Lors de sa première publication, en 1990, le livre de François Chappé avait provoqué, à Paimpol, certains grincements de dents de la part de descendants d’armateurs. Vingt-sept ans plus tard, et dix ans après la mort de son auteur, le contexte a-t-il changé ? En tout cas, l’initiative de cette réédition est à saluer. L’historien François Chappé, Paimpolais de coeur, avait consacré sa thèse à l'« épopée islandaise », cette aventure de la pêche à la morue à bord de goélettes à voile. Une histoire qui a fait la grandeur de Paimpol, sa légende (Pêcheur d’Islande, de Pierre Loti), la fortune des armateurs.Et qui a semé la mort parmi les équipages. En 83 ans d’exploitation, de 1852 à 1935, plus de 2 000 inscrits maritimes ont disparu lors de naufrages. « Pourquoi ces drames, qui étaient connus à l’époque, n’ont-ils pas été dénoncés ? » demande l’historien. Dans son ouvrage très fouillé (qui n’est autre que la version grand public de sa thèse), François Chappé détaille les différentes causes. Dont le manque d’instruction des capitaines, l’illettrisme des équipages, recrutés uniquement en fonction de leur capacité à pêcher.
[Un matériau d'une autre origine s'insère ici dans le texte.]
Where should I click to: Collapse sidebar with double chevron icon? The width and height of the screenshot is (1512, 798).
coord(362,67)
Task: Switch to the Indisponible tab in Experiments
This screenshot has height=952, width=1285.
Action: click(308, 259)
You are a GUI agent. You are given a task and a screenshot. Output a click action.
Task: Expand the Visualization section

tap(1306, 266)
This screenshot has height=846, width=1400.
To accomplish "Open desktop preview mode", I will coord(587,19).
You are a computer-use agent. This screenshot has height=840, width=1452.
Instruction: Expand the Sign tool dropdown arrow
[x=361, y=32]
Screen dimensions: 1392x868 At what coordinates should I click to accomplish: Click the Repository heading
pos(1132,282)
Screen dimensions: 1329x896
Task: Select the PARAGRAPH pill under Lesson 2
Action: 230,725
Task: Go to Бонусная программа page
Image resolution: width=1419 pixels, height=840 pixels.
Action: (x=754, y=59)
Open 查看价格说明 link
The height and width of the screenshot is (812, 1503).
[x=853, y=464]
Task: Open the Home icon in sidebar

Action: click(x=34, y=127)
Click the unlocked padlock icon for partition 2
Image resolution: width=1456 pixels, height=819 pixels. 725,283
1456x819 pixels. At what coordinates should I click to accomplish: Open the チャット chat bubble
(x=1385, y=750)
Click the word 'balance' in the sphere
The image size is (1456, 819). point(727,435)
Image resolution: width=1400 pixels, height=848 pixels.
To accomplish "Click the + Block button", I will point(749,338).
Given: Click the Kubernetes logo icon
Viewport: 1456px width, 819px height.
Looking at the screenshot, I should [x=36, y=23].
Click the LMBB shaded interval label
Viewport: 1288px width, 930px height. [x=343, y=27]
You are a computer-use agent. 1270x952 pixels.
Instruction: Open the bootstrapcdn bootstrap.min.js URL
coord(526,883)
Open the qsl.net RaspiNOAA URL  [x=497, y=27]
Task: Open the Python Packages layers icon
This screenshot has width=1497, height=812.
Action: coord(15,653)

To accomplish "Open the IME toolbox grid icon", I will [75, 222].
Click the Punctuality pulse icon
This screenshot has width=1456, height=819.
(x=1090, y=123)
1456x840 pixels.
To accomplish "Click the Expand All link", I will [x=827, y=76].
L’universitaire, qui fut, en 1991-1992, conseiller de Jean-Yves Le Drian, alors secrétaire d’État à la Mer, aimait aussi parler aux collégiens de Paimpol. « La vie était rude. Sur les goélettes, il y avait des enfants de votre âge, 12 ans, leur disait-il en 2003. Chaque année, vingt goélettes de Paimpol partaient en Islande. Et une ne revenait pas. Vingt-deux jeunes hommes étaient morts en mer. Les armateurs gagnaient quinze fois plus que les marins, sans prendre aucun risque. »
Ce qu’il racontait avec simplicité aux gamins est détaillé dans son ouvrage érudit. On est glacé à la lecture des conditions de vie des marins, de l’humidité, du froid, et des flots d’alcool qui anesthésie.
Paimpol. La République et la mer (1880-1914), François Chappé, Ed. de Kerninon.